Hier begründen die geltend gemachten psychischen Erkrankungen oder Störungen mit eventueller Suizidalität kein zielstaatsbezogenes Abschiebungsverbot. Allein aus dem eventuellen Umstand, dass (ggfls. auch nach ärztlicher Einschätzung) im Falle einer Abschiebung Selbstmordgedanken entwickeln würden, ergibt sich kein zielstaatsbezogenes Abschiebungshindernis. Es handelt sich bei der zwangsweisen Aufenthaltsbeendigung um eine emotionale Ausnahmesituation. Falls und soweit die Antragsteller teilweise hier die Gefährdung für ihr Leben selber mit einer im Fall der Abschiebung drohenden Suizidgefahr begründen sollten machen sie damit keine Gefahren geltend, die gerade im Zielstaat Serbien drohen, sondern die allenfalls in der Abschiebung an sich begründet sind. Diese könnten allenfalls von der Ausländerbehörde mit Blick auf eine etwaige Reiseunfähigkeit eventuell zu prüfen sein (vgl. ausführlich zur Differenzierung zwischen zielstaatsbezogenen Abschiebungshindernissen im Sinne von § 60 Abs. 5 und Abs. 7 Satz 1 AufenthG und bloß inlandsbezogenen Vollstreckungshindernissen: Verwaltungsgericht Oldenburg, Beschluss vom 16. Februar 2017 - 7 B 983/17 - m.w.N., juris).
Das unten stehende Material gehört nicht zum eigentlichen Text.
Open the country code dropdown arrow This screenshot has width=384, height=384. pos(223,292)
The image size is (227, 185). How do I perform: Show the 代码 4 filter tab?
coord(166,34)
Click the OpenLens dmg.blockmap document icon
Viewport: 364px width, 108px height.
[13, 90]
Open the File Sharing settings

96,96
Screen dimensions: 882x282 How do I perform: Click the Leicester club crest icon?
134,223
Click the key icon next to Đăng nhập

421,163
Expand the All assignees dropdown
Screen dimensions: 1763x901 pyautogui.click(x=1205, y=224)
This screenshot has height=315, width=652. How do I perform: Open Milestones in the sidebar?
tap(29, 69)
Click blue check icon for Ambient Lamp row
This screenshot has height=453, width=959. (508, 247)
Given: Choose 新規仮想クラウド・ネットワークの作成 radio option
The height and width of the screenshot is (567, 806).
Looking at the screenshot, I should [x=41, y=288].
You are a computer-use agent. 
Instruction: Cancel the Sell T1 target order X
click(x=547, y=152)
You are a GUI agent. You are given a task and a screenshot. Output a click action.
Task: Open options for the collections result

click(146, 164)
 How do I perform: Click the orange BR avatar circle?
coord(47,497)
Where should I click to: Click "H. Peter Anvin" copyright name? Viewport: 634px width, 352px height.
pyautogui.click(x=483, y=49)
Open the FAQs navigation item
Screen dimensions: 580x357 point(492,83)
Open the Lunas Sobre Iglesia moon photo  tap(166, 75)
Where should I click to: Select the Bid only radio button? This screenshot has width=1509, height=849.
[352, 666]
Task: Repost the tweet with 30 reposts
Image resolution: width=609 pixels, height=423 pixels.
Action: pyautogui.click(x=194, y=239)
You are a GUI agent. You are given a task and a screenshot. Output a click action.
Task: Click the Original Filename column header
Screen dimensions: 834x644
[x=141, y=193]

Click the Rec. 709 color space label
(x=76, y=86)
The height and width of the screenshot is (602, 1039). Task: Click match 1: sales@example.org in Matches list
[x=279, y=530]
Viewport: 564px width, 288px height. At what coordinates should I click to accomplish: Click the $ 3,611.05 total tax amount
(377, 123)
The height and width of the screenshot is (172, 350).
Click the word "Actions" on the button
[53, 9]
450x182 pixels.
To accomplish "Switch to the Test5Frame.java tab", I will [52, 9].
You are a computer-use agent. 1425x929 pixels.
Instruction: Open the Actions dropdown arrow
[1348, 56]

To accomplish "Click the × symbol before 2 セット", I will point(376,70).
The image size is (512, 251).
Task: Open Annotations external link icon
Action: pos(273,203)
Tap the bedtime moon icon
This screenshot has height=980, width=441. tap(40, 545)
Was im Übrigen die im angegriffenen Bescheid ebenfalls enthaltenen Befristungen gesetzlicher und angeordneter Wiedereinreise- und Aufenthaltsverbote angeht, ist nichts dafür ersichtlich, dass diese Gegenstand des Verfahrens auf Gewährung vorläufigen Rechtsschutzes wären, da vielmehr allein maßgeblich für den vorläufigen Rechtsschutzantrag der weitere vorläufige Verbleib der Antragsteller in Deutschland ist. Allerdings begegnen diese Nebenbestimmungen auch keinen rechtlichen Bedenken, was mit Blick auf das Schicksal der Klage zu bemerken ist.

Nicht nachvollziehen kann das Gericht im Übrigen, dass und warum sich die Klage- und Antragsschrift mit der Lage von Roma in Montenegro befasst (S. 3 vierter Absatz).